Given exercise: Convert every line of the entries below into a JSON list of strings, with one string per line and blank lines omitted.

(Recorded data)
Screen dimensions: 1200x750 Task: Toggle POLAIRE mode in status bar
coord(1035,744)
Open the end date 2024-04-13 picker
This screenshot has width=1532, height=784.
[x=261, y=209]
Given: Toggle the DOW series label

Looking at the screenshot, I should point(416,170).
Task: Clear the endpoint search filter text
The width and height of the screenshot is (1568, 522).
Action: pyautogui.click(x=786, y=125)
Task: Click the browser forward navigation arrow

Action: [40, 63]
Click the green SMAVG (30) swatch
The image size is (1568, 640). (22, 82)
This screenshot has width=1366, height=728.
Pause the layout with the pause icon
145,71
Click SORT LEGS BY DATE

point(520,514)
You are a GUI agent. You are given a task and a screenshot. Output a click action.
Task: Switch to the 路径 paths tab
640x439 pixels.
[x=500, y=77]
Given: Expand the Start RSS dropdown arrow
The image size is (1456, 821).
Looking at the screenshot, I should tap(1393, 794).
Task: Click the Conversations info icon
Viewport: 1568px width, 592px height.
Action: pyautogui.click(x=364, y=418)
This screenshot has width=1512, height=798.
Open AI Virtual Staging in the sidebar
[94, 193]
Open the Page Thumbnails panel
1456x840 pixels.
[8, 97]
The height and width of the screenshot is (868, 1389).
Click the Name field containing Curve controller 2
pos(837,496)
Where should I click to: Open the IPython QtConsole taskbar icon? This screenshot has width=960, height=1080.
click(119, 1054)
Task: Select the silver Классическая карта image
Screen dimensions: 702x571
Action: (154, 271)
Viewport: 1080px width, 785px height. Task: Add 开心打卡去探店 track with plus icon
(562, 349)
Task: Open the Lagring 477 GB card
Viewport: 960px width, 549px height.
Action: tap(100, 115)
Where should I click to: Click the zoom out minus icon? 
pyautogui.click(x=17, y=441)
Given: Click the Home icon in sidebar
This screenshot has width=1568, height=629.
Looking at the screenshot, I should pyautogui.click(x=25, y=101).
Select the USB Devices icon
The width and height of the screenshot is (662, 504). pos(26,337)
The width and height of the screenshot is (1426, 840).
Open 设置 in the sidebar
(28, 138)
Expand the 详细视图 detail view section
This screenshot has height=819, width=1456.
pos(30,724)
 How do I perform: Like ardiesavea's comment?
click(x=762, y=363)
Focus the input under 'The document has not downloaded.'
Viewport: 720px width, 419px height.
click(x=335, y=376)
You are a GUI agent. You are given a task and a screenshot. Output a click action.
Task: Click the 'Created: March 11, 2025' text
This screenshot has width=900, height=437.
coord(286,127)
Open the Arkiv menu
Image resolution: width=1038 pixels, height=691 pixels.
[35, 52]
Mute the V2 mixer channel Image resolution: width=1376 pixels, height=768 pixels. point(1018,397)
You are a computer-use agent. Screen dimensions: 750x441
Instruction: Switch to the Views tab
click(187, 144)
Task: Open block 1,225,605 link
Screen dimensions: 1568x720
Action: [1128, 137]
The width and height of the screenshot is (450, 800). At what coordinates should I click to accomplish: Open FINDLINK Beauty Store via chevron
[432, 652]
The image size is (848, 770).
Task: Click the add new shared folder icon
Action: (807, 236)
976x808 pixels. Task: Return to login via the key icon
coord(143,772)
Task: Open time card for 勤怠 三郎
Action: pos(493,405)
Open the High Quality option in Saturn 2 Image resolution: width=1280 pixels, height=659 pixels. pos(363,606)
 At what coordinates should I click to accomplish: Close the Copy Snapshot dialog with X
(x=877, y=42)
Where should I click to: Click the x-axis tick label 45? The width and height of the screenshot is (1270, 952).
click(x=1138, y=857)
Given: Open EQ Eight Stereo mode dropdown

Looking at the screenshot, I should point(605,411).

The reply:
[
  "Screen dimensions: 1200x750 Task: Toggle POLAIRE mode in status bar",
  "coord(1035,744)",
  "Open the end date 2024-04-13 picker",
  "This screenshot has width=1532, height=784.",
  "[x=261, y=209]",
  "Given: Toggle the DOW series label",
  "Looking at the screenshot, I should point(416,170).",
  "Task: Clear the endpoint search filter text",
  "The width and height of the screenshot is (1568, 522).",
  "Action: pyautogui.click(x=786, y=125)",
  "Task: Click the browser forward navigation arrow",
  "Action: [40, 63]",
  "Click the green SMAVG (30) swatch",
  "The image size is (1568, 640). (22, 82)",
  "This screenshot has width=1366, height=728.",
  "Pause the layout with the pause icon",
  "145,71",
  "Click SORT LEGS BY DATE",
  "point(520,514)",
  "You are a GUI agent. You are given a task and a screenshot. Output a click action.",
  "Task: Switch to the 路径 paths tab",
  "640x439 pixels.",
  "[x=500, y=77]",
  "Given: Expand the Start RSS dropdown arrow",
  "The image size is (1456, 821).",
  "Looking at the screenshot, I should tap(1393, 794).",
  "Task: Click the Conversations info icon",
  "Viewport: 1568px width, 592px height.",
  "Action: pyautogui.click(x=364, y=418)",
  "This screenshot has width=1512, height=798.",
  "Open AI Virtual Staging in the sidebar",
  "[94, 193]",
  "Open the Page Thumbnails panel",
  "1456x840 pixels.",
  "[8, 97]",
  "The height and width of the screenshot is (868, 1389).",
  "Click the Name field containing Curve controller 2",
  "pos(837,496)",
  "Where should I click to: Open the IPython QtConsole taskbar icon? This screenshot has width=960, height=1080.",
  "click(119, 1054)",
  "Task: Select the silver Классическая карта image",
  "Screen dimensions: 702x571",
  "Action: (154, 271)",
  "Viewport: 1080px width, 785px height. Task: Add 开心打卡去探店 track with plus icon",
  "(562, 349)",
  "Task: Open the Lagring 477 GB card",
  "Viewport: 960px width, 549px height.",
  "Action: tap(100, 115)",
  "Where should I click to: Click the zoom out minus icon? ",
  "pyautogui.click(x=17, y=441)",
  "Given: Click the Home icon in sidebar",
  "This screenshot has width=1568, height=629.",
  "Looking at the screenshot, I should pyautogui.click(x=25, y=101).",
  "Select the USB Devices icon",
  "The width and height of the screenshot is (662, 504). pos(26,337)",
  "The width and height of the screenshot is (1426, 840).",
  "Open 设置 in the sidebar",
  "(28, 138)",
  "Expand the 详细视图 detail view section",
  "This screenshot has height=819, width=1456.",
  "pos(30,724)",
  " How do I perform: Like ardiesavea's comment?",
  "click(x=762, y=363)",
  "Focus the input under 'The document has not downloaded.'",
  "Viewport: 720px width, 419px height.",
  "click(x=335, y=376)",
  "You are a GUI agent. You are given a task and a screenshot. Output a click action.",
  "Task: Click the 'Created: March 11, 2025' text",
  "This screenshot has width=900, height=437.",
  "coord(286,127)",
  "Open the Arkiv menu",
  "Image resolution: width=1038 pixels, height=691 pixels.",
  "[35, 52]",
  "Mute the V2 mixer channel Image resolution: width=1376 pixels, height=768 pixels. point(1018,397)",
  "You are a computer-use agent. Screen dimensions: 750x441",
  "Instruction: Switch to the Views tab",
  "click(187, 144)",
  "Task: Open block 1,225,605 link",
  "Screen dimensions: 1568x720",
  "Action: [1128, 137]",
  "The width and height of the screenshot is (450, 800). At what coordinates should I click to accomplish: Open FINDLINK Beauty Store via chevron",
  "[432, 652]",
  "The image size is (848, 770).",
  "Task: Click the add new shared folder icon",
  "Action: (807, 236)",
  "976x808 pixels. Task: Return to login via the key icon",
  "coord(143,772)",
  "Task: Open time card for 勤怠 三郎",
  "Action: pos(493,405)",
  "Open the High Quality option in Saturn 2 Image resolution: width=1280 pixels, height=659 pixels. pos(363,606)",
  " At what coordinates should I click to accomplish: Close the Copy Snapshot dialog with X",
  "(x=877, y=42)",
  "Where should I click to: Click the x-axis tick label 45? The width and height of the screenshot is (1270, 952).",
  "click(x=1138, y=857)",
  "Given: Open EQ Eight Stereo mode dropdown",
  "Looking at the screenshot, I should point(605,411)."
]